*What to do*. Nothing in the entries may differ when you return them.

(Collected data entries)
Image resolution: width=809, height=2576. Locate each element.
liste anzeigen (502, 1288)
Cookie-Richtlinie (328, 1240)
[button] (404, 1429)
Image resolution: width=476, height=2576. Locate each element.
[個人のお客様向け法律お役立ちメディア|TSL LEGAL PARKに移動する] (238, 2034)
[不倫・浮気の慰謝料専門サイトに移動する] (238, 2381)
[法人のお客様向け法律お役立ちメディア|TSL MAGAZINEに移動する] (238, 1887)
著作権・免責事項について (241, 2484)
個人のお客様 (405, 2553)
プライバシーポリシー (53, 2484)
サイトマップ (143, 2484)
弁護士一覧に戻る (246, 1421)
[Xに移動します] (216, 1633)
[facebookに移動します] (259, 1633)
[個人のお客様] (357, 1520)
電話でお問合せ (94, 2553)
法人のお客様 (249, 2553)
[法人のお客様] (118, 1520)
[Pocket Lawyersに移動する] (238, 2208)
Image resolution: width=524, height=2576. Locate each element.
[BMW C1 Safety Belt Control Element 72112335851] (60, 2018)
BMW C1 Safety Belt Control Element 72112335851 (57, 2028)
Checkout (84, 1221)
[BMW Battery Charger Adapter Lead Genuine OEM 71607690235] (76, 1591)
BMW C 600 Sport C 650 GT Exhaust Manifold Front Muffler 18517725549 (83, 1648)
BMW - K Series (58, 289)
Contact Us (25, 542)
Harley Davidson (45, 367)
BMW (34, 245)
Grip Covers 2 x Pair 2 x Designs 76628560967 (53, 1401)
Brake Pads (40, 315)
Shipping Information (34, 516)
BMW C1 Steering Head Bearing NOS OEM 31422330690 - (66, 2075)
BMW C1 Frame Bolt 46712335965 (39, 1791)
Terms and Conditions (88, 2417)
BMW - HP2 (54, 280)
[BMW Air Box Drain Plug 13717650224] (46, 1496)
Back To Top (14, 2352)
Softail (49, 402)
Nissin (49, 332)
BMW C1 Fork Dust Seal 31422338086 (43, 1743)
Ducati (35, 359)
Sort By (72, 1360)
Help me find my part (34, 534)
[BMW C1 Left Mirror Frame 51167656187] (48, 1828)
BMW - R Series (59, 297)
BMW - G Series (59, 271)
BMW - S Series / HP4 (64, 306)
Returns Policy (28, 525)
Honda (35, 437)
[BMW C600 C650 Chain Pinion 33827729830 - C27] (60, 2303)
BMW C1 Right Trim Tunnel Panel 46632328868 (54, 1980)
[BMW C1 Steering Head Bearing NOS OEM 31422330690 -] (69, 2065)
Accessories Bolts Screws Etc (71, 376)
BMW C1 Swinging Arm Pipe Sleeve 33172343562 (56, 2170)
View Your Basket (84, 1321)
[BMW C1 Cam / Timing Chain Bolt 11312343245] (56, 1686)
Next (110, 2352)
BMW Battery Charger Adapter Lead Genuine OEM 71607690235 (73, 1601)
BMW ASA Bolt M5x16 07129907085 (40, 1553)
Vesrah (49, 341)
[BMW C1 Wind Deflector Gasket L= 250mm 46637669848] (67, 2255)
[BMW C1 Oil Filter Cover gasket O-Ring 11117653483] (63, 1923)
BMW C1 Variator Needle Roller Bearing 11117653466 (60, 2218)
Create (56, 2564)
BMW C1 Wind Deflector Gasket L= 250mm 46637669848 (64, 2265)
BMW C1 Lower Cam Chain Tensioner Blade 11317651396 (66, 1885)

*Exercise solution*.
Image resolution: width=809, height=2576. Locate each element.
liste anzeigen (502, 1288)
Cookie-Richtlinie (328, 1240)
[button] (404, 1429)
Image resolution: width=476, height=2576. Locate each element.
[個人のお客様向け法律お役立ちメディア|TSL LEGAL PARKに移動する] (238, 2034)
[不倫・浮気の慰謝料専門サイトに移動する] (238, 2381)
[法人のお客様向け法律お役立ちメディア|TSL MAGAZINEに移動する] (238, 1887)
著作権・免責事項について (241, 2484)
個人のお客様 (405, 2553)
プライバシーポリシー (53, 2484)
サイトマップ (143, 2484)
弁護士一覧に戻る (246, 1421)
[Xに移動します] (216, 1633)
[facebookに移動します] (259, 1633)
[個人のお客様] (357, 1520)
電話でお問合せ (94, 2553)
法人のお客様 (249, 2553)
[法人のお客様] (118, 1520)
[Pocket Lawyersに移動する] (238, 2208)
Image resolution: width=524, height=2576. Locate each element.
[BMW C1 Safety Belt Control Element 72112335851] (60, 2018)
BMW C1 Safety Belt Control Element 72112335851 (57, 2028)
Checkout (84, 1221)
[BMW Battery Charger Adapter Lead Genuine OEM 71607690235] (76, 1591)
BMW C 600 Sport C 650 GT Exhaust Manifold Front Muffler 18517725549 (83, 1648)
BMW - K Series (58, 289)
Contact Us (25, 542)
Harley Davidson (45, 367)
BMW (34, 245)
Grip Covers 2 x Pair 2 x Designs 76628560967 (53, 1401)
Brake Pads (40, 315)
Shipping Information (34, 516)
BMW C1 Steering Head Bearing NOS OEM 31422330690 - (66, 2075)
BMW C1 Frame Bolt 46712335965 (39, 1791)
Terms and Conditions (88, 2417)
BMW - HP2 (54, 280)
[BMW Air Box Drain Plug 13717650224] (46, 1496)
Back To Top (14, 2352)
Softail (49, 402)
Nissin (49, 332)
BMW C1 Fork Dust Seal 31422338086 (43, 1743)
Ducati (35, 359)
Sort By (72, 1360)
Help me find my part (34, 534)
[BMW C1 Left Mirror Frame 51167656187] (48, 1828)
BMW - R Series (59, 297)
BMW - G Series (59, 271)
BMW - S Series / HP4 (64, 306)
Returns Policy (28, 525)
Honda (35, 437)
[BMW C600 C650 Chain Pinion 33827729830 - C27] (60, 2303)
BMW C1 Right Trim Tunnel Panel 46632328868 (54, 1980)
[BMW C1 Steering Head Bearing NOS OEM 31422330690 -] (69, 2065)
Accessories Bolts Screws Etc (71, 376)
BMW C1 Swinging Arm Pipe Sleeve 33172343562 (56, 2170)
View Your Basket (84, 1321)
[BMW C1 Cam / Timing Chain Bolt 11312343245] (56, 1686)
Next (110, 2352)
BMW Battery Charger Adapter Lead Genuine OEM 71607690235 (73, 1601)
BMW ASA Bolt M5x16 07129907085 (40, 1553)
Vesrah (49, 341)
[BMW C1 Wind Deflector Gasket L= 250mm 46637669848] (67, 2255)
[BMW C1 Oil Filter Cover gasket O-Ring 11117653483] (63, 1923)
BMW C1 Variator Needle Roller Bearing 11117653466 (60, 2218)
Create (56, 2564)
BMW C1 Wind Deflector Gasket L= 250mm 46637669848 (64, 2265)
BMW C1 Lower Cam Chain Tensioner Blade 11317651396 (66, 1885)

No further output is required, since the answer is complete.